Fuller claimed that the extension was necessary because of the increased threat of terrorism. He stated that while the federal government’s terrorism threat level had remained “probable” since September 2014, he needed to put the more heavily armed police onto the streets if, and as soon as, the threat level was raised to high.

This claim is false and misleading. The PORS is specifically tasked with suppressing protests and social disturbances, not terrorism.

The PORS was formed in October 2005 after confrontations between police and working-class youth in two of Sydney’s most impoverished areas—the inner suburb of Redfern, with a large Aboriginal population, in March 2004, and the western suburb of Macquarie Fields in February 2005. The clashes followed police chases of youth that resulted in their deaths—Thomas Hickey in Redfern and Dylan Raywood and Matthew Robertson in Macquarie Fields.

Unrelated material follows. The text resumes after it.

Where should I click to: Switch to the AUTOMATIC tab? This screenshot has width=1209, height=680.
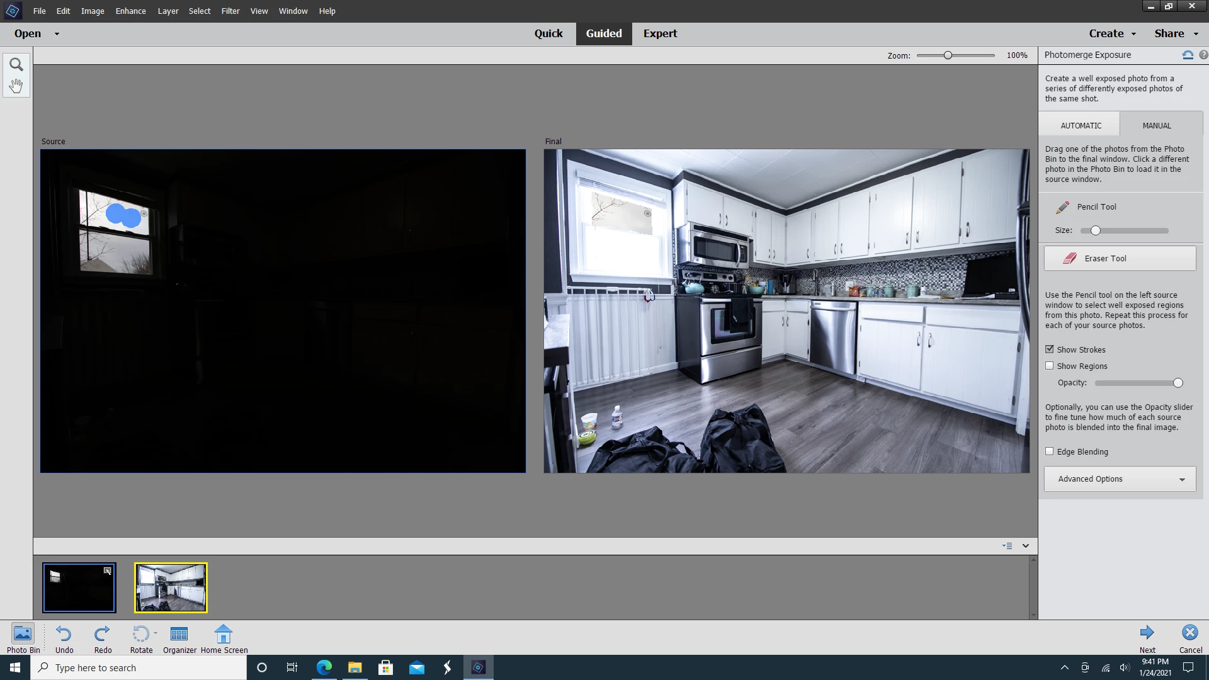point(1081,125)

The then Labor Party state government of Premier Bob Carr exploited the protests to test new ways of quelling unrest, including the formation of the permanent riot squad.

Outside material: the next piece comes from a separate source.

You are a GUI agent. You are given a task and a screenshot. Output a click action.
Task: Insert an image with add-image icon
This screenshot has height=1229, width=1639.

Until now, the PORS specialist equipment has featured rubber bullets, capsicum spray, two types of batons, handcuffs and cable flex-cuffs and protective clothing, supposedly to counter petrol bombs and projectiles. The issuing of M-4s to “public order” police is a sign of the further militarisation of the police, an international phenomenon, in anticipation of increasing social tensions.

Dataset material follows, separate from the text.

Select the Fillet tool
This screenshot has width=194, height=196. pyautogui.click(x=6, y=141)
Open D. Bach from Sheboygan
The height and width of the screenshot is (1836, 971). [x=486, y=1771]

Decades of pro-market economic restructuring, destruction of manufacturing and other full-time jobs and cuts to government services have produced high youth unemployment and unprecedented social inequality.

Fuller indicated that the current Liberal-National Coalition government of Premier Gladys Berejiklian is planning more extensive issuing of the assault rifles. “[P]erhaps next year, depending on the environment, you may see officers deployed in a standard patrolling type method with these types of firearms,” he said.

Fuller denied any immediate plans to equip the entire police force with such weapons. It was definitely possible, “but certainly not in the coming months. We need to have that conversation.”

The M-4 is widely used by the US Army and Australian Special Forces. It has a 30-round magazine firing the 5.56 x 45mm NATO military round with a muzzle velocity of 910 metres per second. If used in full automatic mode, an M-4 can fire 770-950 rounds per minute. Because of the rounds’ kinetic energy, the effects are horrific. The weapon is effective out to 600 metres for aimed shots but lethal impacts extend beyond this.

At the media conference, staged at Sydney’s central bayside Circular Quay, PORS members paraded around, brandishing their new weapons among workers, shoppers and café patrons. It was an intimidating display. Police Minister Troy Grant said some people would be “confronted” by police having “a greater capacity in relation to their firearms and their arsenal,” but the community should be “comforted” by the knowledge the police had the capacity to protect it.

Last June, when the re-arming of the PORS was first announced, the government unveiled legislation to give police more legal protection if they use their weapons in a “pre-emptive” shooting of a suspect in a “terrorist” incident. These moves will only increase the likelihood of police killing people with impunity.

Between 1989 and 2011, 105 people were shot dead by police in Australia, according to a 2013 report by the Australian Institute of Criminology. All but one were declared justified by coroners. Not one police officer was charged.

As the pretext for its June announcement, the Berejiklian government used the December 2014 Lindt café siege in central Sydney. The federal and state governments falsely labeled that incident, which resulted in the deaths of two of the 18 hostages, as a terrorist attack. In reality, the hostage-taker, Man Haron Monis, was mentally unstable and well known to police and the Australian Security Intelligence Organisation.

The siege was politically exploited to further extend some of the world’s most anti-democratic “counter-terrorism” laws, which include detention and interrogation without charge. The definitions of terrorist-related offences have also been broadened to potentially cover protest actions including against Australia’s participation in Washington’s wars.